Pubdate: Thu, 08 Mar 2001
Source: Roanoke Times (VA)
Copyright: 2001 Roanoke Times
Contact:  201 W. Campbell Ave., Roanoke, Va. 24010
Website: http://www.roanoke.com/roatimes/
Author: Laurence Hammack

RURAL DOCTOR LEADS ATTEMPT TO RECALL OXYCONTIN

Lee County's Art Van Zee Is Convinced The Painkiller's Harms Outweigh Its 
Benefits

The drug's maker says restricting access would be a disservice to those who 
take the drug for legitimate reasons.

As a physician in Lee County, Art Van Zee sees the benefits of OxyContin. 
Some of his patients would live in agony without the prescription painkiller.

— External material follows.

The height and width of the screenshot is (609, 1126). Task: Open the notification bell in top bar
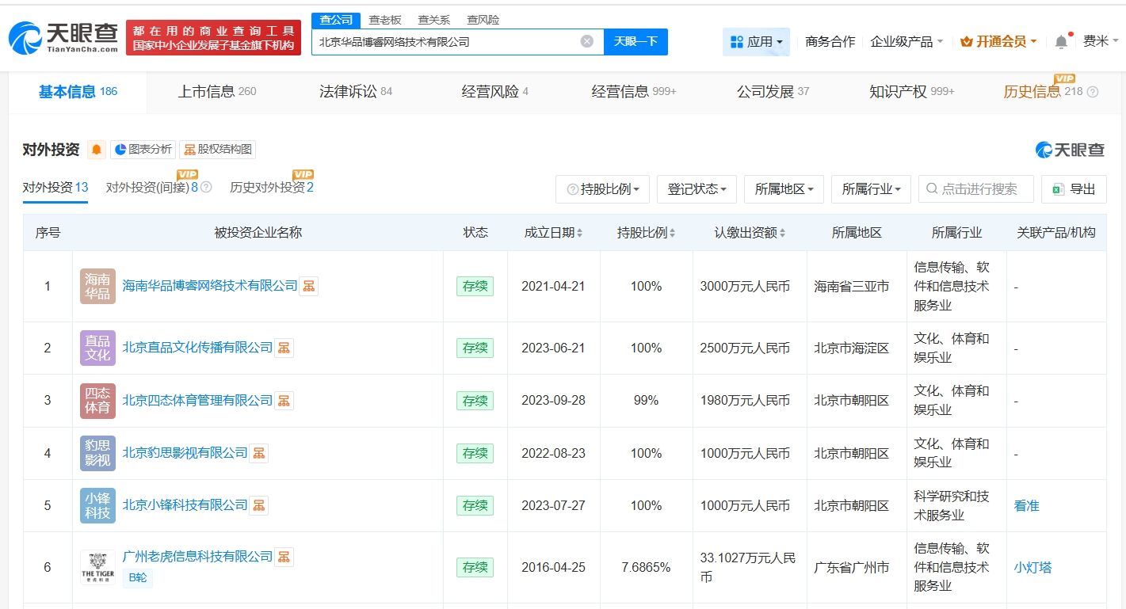(x=1061, y=42)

Van Zee also sees the harm of the powerful narcotic. A patient was recently 
assaulted in his clinic parking lot by someone who grabbed the woman's 
purse in what is believed to be an attempt to get OxyContin.

More than 30 people have died of OxyContin overdoses since 1998, when abuse 
of the drug became prevalent in far Southwest Virginia. Hundreds of addicts 
still alive are becoming increasingly desperate. Van Zee knows of a young 
man who hocked his mother's wedding ring to support his habit.

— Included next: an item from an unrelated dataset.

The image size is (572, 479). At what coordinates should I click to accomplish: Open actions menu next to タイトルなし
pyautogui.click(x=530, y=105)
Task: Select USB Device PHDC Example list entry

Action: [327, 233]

Convinced that the harms of OxyContin outweigh the benefits, Van Zee is 
helping to organize a national petition drive to have the drug recalled.

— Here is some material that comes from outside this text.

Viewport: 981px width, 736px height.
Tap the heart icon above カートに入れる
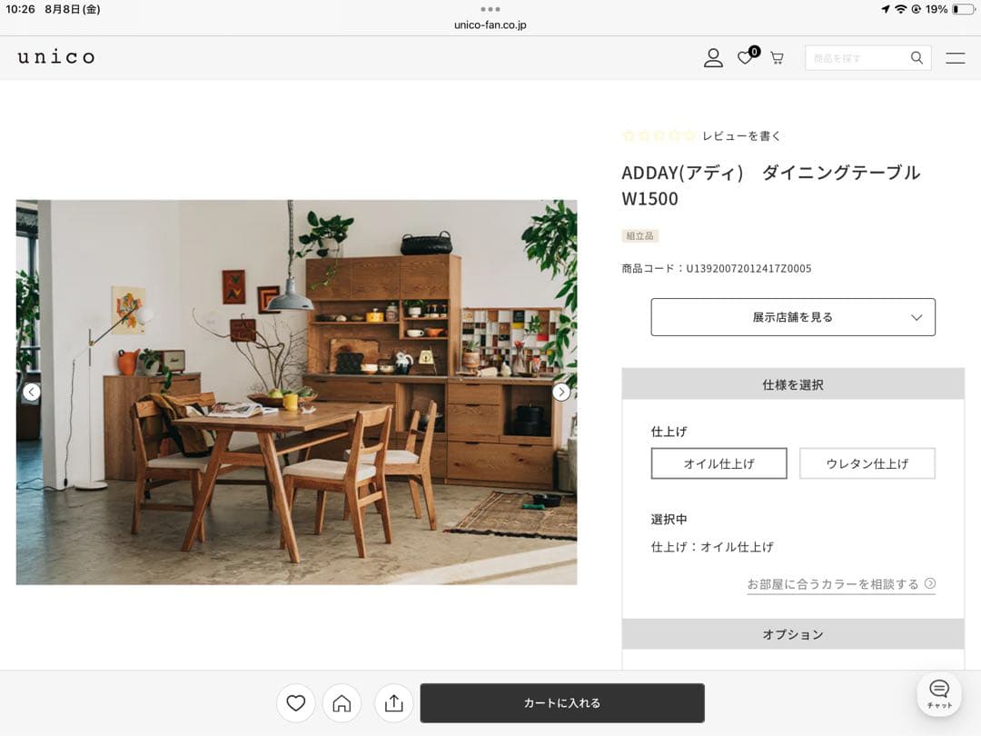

Copies of the petition, which began circulating this week, state that 
"OxyContin abuse has reached epidemic proportions in many regions of the 
United States and has been destructive of countless futures, families and 
communities."

The petition calls on the drug's manufacturer, Purdue Pharma L.P. of 
Connecticut, and the Food and Drug Administration to recall the synthetic 
morphine until it can be reformulated to make it less prone to abuse.

Purdue Pharma officials said Wednesday the company has no plans to take the 
drug off the market.

"Any effort to restrict the access to OxyContin would be a disservice to 
the thousands of people" who take the painkiller for legitimate reasons, 
said Jim Heins, assistant director of public relations for Purdue Pharma.

In recent months, as OxyContin abuse has grabbed headlines and led 
newscasts across the country, Purdue Pharma has emphasized repeatedly that 
scrutiny should be directed not at the drug, but at those who break the law 
by abusing it.

A highly effective painkiller for cancer patients and sufferers of chronic 
pain, OxyContin is dangerous only when addicts crush the tablets into 
powder that they then snort or inject for a heroin-like high, the company says.

The drug, administered in a tablet usually taken twice a day, contains a 
time-release formula that gradually emits a powerful pain medication into 
the bloodstream.

As a general internist at the St. Charles Community Health Clinic, just a 
few miles from the Kentucky border, Van Zee said it was difficult at first 
to weigh the drug's legitimate use against its potential for misuse.

"There's no easy scale to balance that on," he said.

But as more people have become addicted to OxyContin peddled on the black 
market, and as crime rates have soared in Lee and other coalfield counties, 
Van Zee said his decision was easier.

"By light years, the harm outweighs the benefits," he said.

Van Zee says there are other drugs - including MS Contin, a painkiller also 
made by Purdue Pharma that includes morphine - that treat pain just as 
effectively but are not as easily abused.

OxyContin abuse, which some law enforcement officials say is a national 
epidemic in the making, so far seems to have struck the hardest in rural 
areas such as Lee County, where a recent survey found that 20 percent of 
high school seniors had tried the drug.

Petition organizers hope that communities across the country grappling with 
the same problem will join their efforts.

"If they have problems to the extent we have problems, there's going to be 
an interest in this," Van Zee said. Van Zee heads the Lee Coalition for 
Health, which is organizing the petition drive.

Organizers hope to gather 100,000 signatures within the next few months.

The coalition is also sponsoring a town meeting on OxyContin abuse at 7:30 
p.m. Friday at Lee High School in Ben Hur.

Meanwhile, some people who take OxyContin under a doctor's order said they 
are afraid that petition drives and negative publicity will deprive them of 
a medication that has restored some normalcy to their lives.

"It is going to be a huge crime if this medication is taken off the 
market," said Jeanette Murray, a registered nurse in the New River Valley 
who suffers from chronic nerve pain from a wrist injury.

"I understand there are problems with the street use of the drug, but on 
the flip side of that there are legitimate patients who are being affected 
tremendously by what is going on in the street and with the media right 
now," Murray said.

For her, Murray said, "it's a wonderful medication."